[begin Source excerpt]

A solution would be to put the RTS at FFF7. Then you would switch banks during the dummy fetch of the RTS (at least in theory  

 

Here is what RTS does, step by step ( The PC+1 is the problem ...)

 

I tried this and it worked in StellaX and Z26! In PCAE it didn't work at all, though, but does anyone use PCAE? Stella and Z26 emulators must do the PC+1 thing because a RTS at $1FF7 did switch from bank 2 to 1. By the way, where did you find that cycle-by-cycle info on the 6502? That might be useful for figuring out some more dirty tricks.

 

You could just use a jump table at the very end of each bank.

 

I'll try this if I have problems with my idea. Whether my idea will really work or not depends on the actual bankswitching hardware, as suggested.

Link to comment
Share on other sites

  • 5 months later...

Raiders Of The Lost Ark avoids entry points by saving a short routine in Ram memory...and then just JMP's to ram.

[end Source excerpt]

Prompt A: List every emulator name that appears in the bankswitching thread, each spelled as the thread spells it.
Prompt B: In the bankswitching thread, which game avoids entry points by saving a short routine in RAM?
Prompt C: From the bankswitching thread, reproduce the stretch from "You could just" through "5 months later..." word for word.

[begin Supplied material]

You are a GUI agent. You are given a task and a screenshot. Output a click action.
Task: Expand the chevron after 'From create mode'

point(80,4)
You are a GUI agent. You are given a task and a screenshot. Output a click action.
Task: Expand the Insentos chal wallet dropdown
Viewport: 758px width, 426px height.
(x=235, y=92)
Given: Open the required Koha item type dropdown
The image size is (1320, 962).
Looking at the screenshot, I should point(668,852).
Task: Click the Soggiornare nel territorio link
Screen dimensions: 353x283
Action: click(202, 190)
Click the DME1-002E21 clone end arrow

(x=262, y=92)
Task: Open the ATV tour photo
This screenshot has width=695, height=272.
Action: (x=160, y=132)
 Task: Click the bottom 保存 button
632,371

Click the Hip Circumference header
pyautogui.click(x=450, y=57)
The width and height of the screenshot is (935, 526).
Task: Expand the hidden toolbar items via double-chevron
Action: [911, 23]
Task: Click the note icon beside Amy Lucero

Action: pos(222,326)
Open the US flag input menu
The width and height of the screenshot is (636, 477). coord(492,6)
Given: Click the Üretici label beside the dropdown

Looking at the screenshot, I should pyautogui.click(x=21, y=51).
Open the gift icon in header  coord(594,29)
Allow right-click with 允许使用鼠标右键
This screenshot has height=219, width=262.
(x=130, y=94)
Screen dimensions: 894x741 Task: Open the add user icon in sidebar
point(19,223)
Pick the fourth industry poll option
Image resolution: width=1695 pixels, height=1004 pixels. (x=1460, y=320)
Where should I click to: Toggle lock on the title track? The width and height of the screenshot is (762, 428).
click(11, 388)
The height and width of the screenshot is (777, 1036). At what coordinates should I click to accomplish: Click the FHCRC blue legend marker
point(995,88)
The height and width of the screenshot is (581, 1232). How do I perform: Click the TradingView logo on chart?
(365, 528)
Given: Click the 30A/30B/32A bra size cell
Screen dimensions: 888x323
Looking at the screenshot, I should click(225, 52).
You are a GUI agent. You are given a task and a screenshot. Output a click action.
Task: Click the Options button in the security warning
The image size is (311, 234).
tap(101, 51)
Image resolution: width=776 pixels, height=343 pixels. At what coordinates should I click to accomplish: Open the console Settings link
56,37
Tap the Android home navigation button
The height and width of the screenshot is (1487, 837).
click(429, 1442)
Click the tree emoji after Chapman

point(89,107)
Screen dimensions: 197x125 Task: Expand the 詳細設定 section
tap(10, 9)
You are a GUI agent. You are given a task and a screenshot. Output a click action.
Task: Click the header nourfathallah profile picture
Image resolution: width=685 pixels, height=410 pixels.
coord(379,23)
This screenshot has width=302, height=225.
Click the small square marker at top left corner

[end Supplied material]

Final answer A: StellaX, Z26, PCAE, Stella

Final answer B: Raiders Of The Lost Ark

Final answer C:
You could just use a jump table at the very end of each bank.

 

I'll try this if I have problems with my idea. Whether my idea will really work or not depends on the actual bankswitching hardware, as suggested.

Link to comment
Share on other sites

  • 5 months later...